Inside the hollowed out chest cavity of the body is a whole lotta
money, an insurance plan set up by John's now deceased crook of a
father. So off sets John to collect the dough. Unfortunately, three
gangster-types (one of whom is played by the great Jon Finch) are in
pursuit, also looking for the money.
But even more
unfortunately, the town of Leffert's Corners has a rubber-faced
monster problem. After her sister was nabbed a few years back, a
pistol-packing hottie named Cathryn (the always great Ashley
Laurence) has come back to settle the score. Cathryn has assembled
herself one hell of a team to deal with the pesky monsters, a team
that consists of a pregnant woman (she's the bait, by the way), one
local, a nervous priest and a drunk doctor played by Jeffrey Combs.
Not much of a team, it turns out, but you know what this team has a
lot of? It isn't brains, brawn or balls. Nope, they have a fuck load
of dynamite and it's wrapped all over the place. When the ghouls
ascend from beneath the town church to go a huntin', they'll be
shambling right into Armageddon.
Shame then that John
shows up, the gangsters show up, the monsters show up, people fight,
hostages are taken, graves are dug up, money isn't found, floors
collapse, fist fights happen, some people get shot or eaten or both,
bug-eyed rubber-faced monsters walk around like zombies, and the
whole damn movie just tumbles into inanity.
I say “shame then”
because I actually really liked the set-up for the film. I would have
preferred the whole monster thing to have happened a bit later,
preferably after John's character and situation had been set up.

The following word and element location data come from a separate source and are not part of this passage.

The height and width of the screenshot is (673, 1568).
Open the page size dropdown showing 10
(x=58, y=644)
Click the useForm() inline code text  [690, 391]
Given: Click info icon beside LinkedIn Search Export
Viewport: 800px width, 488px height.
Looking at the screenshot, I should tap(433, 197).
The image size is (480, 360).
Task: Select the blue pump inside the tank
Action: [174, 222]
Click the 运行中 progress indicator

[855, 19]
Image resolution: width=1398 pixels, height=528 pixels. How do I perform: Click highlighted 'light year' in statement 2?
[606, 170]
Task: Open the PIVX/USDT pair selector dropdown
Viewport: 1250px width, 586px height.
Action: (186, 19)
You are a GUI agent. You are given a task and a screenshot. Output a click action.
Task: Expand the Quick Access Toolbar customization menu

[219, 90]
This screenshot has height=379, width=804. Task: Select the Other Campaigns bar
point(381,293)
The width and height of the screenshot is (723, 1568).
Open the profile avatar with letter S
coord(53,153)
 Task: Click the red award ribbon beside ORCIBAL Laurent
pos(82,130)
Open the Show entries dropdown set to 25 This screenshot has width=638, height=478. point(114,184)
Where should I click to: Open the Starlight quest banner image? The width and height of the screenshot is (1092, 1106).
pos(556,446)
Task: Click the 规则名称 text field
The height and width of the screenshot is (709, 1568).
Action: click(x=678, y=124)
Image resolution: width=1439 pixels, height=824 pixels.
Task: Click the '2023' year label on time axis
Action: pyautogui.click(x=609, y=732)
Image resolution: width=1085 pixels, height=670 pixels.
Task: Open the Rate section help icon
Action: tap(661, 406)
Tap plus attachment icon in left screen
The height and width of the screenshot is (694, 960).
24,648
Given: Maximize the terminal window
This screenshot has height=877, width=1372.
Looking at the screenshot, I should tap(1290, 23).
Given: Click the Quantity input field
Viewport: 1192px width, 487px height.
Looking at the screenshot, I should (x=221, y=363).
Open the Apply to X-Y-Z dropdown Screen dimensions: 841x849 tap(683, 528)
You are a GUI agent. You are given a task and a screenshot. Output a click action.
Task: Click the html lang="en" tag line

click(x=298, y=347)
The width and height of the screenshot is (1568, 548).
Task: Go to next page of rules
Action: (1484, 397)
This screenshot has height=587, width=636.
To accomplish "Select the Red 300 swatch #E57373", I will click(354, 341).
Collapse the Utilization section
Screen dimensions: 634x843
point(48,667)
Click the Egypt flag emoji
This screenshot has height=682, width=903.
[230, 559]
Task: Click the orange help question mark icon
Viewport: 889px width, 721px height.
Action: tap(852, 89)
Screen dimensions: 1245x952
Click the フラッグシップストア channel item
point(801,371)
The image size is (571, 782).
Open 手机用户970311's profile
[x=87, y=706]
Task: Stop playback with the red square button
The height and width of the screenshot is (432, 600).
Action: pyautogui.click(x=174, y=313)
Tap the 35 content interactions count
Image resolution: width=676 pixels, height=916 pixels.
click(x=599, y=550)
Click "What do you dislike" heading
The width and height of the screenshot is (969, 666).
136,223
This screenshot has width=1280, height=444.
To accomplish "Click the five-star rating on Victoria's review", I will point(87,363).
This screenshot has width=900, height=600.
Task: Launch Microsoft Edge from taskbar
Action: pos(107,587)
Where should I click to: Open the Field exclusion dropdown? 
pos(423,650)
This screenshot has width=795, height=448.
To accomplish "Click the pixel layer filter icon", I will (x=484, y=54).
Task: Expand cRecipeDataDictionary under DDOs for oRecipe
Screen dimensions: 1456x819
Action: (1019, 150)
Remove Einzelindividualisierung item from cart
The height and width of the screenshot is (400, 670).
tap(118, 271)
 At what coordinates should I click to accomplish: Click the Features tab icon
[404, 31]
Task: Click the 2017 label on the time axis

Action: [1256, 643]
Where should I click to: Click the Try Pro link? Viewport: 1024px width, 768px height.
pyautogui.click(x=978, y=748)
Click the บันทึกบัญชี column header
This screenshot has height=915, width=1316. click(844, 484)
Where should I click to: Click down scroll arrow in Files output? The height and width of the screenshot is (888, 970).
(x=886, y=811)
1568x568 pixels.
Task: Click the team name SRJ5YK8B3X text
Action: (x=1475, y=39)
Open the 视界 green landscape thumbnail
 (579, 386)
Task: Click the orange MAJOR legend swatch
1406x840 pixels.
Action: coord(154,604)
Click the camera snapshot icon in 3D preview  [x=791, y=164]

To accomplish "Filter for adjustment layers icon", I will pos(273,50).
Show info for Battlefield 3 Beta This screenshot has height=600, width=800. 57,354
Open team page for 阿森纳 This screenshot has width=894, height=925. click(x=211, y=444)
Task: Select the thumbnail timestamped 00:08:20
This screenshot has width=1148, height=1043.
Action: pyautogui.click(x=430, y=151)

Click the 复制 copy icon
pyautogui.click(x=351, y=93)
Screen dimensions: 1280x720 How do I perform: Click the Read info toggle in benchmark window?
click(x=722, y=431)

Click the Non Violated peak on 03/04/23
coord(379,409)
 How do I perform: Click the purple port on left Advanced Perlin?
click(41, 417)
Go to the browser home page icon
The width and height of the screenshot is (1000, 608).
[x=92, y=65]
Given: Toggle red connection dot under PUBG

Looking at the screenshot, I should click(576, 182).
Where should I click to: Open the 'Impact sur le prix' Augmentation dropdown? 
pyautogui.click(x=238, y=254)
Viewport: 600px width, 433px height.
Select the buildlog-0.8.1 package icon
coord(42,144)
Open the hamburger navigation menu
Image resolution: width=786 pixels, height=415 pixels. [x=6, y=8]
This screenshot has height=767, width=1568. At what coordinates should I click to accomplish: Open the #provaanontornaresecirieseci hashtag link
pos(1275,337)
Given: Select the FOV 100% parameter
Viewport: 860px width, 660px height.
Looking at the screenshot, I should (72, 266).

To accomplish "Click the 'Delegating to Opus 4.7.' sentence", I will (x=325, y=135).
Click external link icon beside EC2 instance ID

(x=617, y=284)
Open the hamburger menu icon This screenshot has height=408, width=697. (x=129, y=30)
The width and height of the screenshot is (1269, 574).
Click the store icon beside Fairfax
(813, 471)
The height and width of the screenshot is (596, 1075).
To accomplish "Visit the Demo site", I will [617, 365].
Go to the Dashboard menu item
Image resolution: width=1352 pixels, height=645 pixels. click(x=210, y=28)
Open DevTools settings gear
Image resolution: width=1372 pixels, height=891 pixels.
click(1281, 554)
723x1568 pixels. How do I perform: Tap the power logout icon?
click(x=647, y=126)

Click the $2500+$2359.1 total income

There's a lot of fun to be had when characters just stumble into
confusing, dangerous situations they have to quickly adapt to. FROM
DUSK TILL DAWN did that thing really well. But we already know about
the monsters from the first minute on and the way the film moves
between the two story lines (the preparation at the church and John's
journey to Leffert's Corners with the gangsters in pursuit) doesn't
leave us with a lot of time to gain our footing in the narrative. I
mean, who is our main protagonist here? Is it the woman whose sister
was killed during the first five minutes or is it John, the character
who is given voice over narration duty and introduced shortly before
the 10 minute mark?
What I'm trying to
say is that the two sides of the narrative don't exactly mesh well
together. Characters from the gangster plot thread never feel like
they're fully invested in the monster plot thread and vice versa. We
have the gangsters constantly venturing outside to dig up the money
even though they know monsters are coming out of the ground to grab
them. The characters in the monster plot thread just have to stand
around and kill time until someone can manage to wrestle a gun away
from the gangsters and hold them hostage. Then the gangsters turn the
tables and the going outside bits happen again. Then the tables turn
again and we get some monster prep. It's the seesawing between the
two that saps most of the energy from the film.
And that really
sucks because LURKING FEAR is the right kind of cheese for a low
budget horror film. It's got a great cast (I already mentioned
Laurence, Finch and Combs, but Allison Mackie, Paul Mantee and
Vincent Schiavelli are also on board), ridiculous monsters, the kind
of last minute plot twist that has you frantically facepalming and
more corny fistfights than a whole bucket of Cynthia Rothrock movies.
I liked enough of the film to stay with it until the end, but as
whole, it's terribly underwhelming. And that, more or less, sums up
95% of every direct-to-video Lovecraft adaptation ever made.